▸ **YOUR TASK**
For the data below, give again exactly the lines from the one containing "The image size is (799, 674)." through the one containing "You are a computer-use agent. Viewport: 1279px", both ends included, and no others.

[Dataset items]
******
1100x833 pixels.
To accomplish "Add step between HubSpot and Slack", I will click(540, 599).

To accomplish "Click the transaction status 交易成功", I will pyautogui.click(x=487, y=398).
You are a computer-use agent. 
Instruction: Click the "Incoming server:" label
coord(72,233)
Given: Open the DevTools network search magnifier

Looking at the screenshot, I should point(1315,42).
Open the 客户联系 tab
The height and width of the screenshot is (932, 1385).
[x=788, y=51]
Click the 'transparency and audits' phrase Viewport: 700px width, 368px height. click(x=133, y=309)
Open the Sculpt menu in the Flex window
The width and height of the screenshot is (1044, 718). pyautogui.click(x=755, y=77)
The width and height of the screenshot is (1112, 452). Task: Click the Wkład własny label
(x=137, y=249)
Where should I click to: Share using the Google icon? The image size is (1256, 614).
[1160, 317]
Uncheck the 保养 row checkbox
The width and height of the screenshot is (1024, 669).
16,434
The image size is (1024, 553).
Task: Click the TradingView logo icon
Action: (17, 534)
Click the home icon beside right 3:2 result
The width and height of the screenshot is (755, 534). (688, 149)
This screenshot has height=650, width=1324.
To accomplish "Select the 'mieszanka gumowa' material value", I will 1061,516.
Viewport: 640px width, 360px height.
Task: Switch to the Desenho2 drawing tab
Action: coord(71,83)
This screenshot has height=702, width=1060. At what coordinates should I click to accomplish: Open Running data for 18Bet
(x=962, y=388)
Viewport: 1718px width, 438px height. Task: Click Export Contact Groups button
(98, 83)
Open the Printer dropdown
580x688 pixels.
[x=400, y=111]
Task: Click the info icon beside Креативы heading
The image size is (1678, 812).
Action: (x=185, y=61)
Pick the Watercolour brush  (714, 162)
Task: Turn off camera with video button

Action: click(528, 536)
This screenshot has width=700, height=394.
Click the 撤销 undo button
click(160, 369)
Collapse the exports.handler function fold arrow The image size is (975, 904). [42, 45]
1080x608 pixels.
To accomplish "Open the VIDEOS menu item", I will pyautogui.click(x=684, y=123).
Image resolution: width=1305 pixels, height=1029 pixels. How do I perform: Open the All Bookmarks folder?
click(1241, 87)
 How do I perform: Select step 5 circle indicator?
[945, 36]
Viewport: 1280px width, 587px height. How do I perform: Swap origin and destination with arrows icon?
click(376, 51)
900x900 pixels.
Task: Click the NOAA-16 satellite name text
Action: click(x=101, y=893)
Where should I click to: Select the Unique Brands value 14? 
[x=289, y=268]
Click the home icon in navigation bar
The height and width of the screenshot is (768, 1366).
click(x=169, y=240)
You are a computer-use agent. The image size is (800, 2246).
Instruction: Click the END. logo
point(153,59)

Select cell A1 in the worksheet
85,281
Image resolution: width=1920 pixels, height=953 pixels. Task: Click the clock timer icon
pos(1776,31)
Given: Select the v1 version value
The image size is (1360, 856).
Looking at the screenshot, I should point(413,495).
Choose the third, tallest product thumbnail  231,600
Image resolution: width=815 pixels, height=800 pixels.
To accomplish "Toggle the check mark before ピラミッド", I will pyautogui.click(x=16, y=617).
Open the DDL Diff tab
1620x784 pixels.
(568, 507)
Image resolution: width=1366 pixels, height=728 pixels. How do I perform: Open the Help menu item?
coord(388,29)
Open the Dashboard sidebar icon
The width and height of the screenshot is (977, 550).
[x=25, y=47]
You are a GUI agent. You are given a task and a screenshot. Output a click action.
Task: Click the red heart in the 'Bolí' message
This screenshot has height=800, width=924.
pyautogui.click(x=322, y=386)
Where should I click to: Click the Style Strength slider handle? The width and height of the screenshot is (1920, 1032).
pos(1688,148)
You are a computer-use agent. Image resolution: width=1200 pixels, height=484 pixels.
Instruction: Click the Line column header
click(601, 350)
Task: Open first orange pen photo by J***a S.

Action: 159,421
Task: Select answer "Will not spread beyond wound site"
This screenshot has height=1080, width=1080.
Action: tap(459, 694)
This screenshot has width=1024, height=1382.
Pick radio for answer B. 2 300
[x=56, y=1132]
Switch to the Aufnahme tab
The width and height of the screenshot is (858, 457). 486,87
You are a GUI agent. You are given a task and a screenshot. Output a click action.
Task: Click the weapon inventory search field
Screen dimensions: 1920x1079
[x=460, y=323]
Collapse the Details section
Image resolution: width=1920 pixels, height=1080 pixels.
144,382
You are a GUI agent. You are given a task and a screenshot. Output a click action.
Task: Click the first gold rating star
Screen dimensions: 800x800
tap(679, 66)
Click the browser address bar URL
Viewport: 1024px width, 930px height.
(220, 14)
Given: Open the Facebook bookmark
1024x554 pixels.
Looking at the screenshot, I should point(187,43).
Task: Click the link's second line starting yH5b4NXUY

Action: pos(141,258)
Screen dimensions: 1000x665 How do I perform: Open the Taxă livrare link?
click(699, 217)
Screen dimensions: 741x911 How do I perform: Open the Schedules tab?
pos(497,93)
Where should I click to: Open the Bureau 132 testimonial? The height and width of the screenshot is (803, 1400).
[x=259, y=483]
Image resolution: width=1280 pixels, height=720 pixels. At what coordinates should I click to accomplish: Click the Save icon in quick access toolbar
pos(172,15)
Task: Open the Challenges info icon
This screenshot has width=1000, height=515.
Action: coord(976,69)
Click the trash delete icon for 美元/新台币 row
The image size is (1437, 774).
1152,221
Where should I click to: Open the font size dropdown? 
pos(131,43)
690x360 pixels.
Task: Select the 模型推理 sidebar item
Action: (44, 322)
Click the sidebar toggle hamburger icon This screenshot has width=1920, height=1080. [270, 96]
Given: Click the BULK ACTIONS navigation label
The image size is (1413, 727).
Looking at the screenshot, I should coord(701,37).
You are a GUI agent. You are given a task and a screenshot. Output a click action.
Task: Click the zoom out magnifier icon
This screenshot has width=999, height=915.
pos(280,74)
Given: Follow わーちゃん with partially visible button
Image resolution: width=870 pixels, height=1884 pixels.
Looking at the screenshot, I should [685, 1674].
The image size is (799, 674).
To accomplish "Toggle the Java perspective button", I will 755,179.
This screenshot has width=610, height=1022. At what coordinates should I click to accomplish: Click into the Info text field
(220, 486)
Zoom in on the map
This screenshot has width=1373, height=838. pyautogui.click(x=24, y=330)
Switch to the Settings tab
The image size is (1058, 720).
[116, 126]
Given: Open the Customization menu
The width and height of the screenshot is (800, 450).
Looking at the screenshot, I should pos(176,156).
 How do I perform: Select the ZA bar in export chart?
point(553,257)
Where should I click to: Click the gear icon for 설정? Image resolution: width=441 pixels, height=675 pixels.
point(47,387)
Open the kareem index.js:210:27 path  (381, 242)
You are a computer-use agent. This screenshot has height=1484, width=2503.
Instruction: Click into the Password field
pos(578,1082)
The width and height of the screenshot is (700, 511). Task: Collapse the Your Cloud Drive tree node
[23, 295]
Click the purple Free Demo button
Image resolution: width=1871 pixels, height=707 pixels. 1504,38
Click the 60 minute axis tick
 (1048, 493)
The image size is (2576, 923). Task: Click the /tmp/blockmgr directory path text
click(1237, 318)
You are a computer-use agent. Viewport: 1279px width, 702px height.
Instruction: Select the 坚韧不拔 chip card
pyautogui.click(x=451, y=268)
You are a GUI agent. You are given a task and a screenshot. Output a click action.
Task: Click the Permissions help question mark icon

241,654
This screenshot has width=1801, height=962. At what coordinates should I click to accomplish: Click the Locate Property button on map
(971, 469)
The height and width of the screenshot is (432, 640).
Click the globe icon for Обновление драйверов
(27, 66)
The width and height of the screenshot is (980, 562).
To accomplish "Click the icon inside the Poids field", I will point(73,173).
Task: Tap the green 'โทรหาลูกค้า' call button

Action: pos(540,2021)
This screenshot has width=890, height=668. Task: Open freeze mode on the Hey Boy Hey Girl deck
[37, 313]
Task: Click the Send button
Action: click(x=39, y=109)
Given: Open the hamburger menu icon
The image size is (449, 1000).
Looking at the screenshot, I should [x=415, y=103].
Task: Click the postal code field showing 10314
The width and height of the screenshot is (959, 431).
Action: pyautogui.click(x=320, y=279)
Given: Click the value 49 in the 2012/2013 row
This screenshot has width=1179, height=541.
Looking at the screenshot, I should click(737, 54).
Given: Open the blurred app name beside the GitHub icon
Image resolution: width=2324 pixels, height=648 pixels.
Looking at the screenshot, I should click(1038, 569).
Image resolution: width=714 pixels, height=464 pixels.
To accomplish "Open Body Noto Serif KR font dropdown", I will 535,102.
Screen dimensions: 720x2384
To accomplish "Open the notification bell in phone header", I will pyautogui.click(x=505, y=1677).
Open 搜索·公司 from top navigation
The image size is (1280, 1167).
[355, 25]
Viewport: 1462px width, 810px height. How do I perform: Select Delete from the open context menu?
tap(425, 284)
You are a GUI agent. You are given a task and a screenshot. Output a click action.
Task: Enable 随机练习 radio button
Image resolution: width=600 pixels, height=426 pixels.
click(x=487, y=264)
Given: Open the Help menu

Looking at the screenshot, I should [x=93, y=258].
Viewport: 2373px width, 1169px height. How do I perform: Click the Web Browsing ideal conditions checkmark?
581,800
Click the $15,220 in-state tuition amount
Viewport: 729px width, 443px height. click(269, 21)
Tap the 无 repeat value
******
▸ **THE ANSWER**
The image size is (799, 674).
To accomplish "Toggle the Java perspective button", I will 755,179.
This screenshot has width=610, height=1022. At what coordinates should I click to accomplish: Click into the Info text field
(220, 486)
Zoom in on the map
This screenshot has width=1373, height=838. pyautogui.click(x=24, y=330)
Switch to the Settings tab
The image size is (1058, 720).
[116, 126]
Given: Open the Customization menu
The width and height of the screenshot is (800, 450).
Looking at the screenshot, I should pos(176,156).
 How do I perform: Select the ZA bar in export chart?
point(553,257)
Where should I click to: Click the gear icon for 설정? Image resolution: width=441 pixels, height=675 pixels.
point(47,387)
Open the kareem index.js:210:27 path  (381, 242)
You are a computer-use agent. This screenshot has height=1484, width=2503.
Instruction: Click into the Password field
pos(578,1082)
The width and height of the screenshot is (700, 511). Task: Collapse the Your Cloud Drive tree node
[23, 295]
Click the purple Free Demo button
Image resolution: width=1871 pixels, height=707 pixels. 1504,38
Click the 60 minute axis tick
 (1048, 493)
The image size is (2576, 923). Task: Click the /tmp/blockmgr directory path text
click(1237, 318)
You are a computer-use agent. Viewport: 1279px width, 702px height.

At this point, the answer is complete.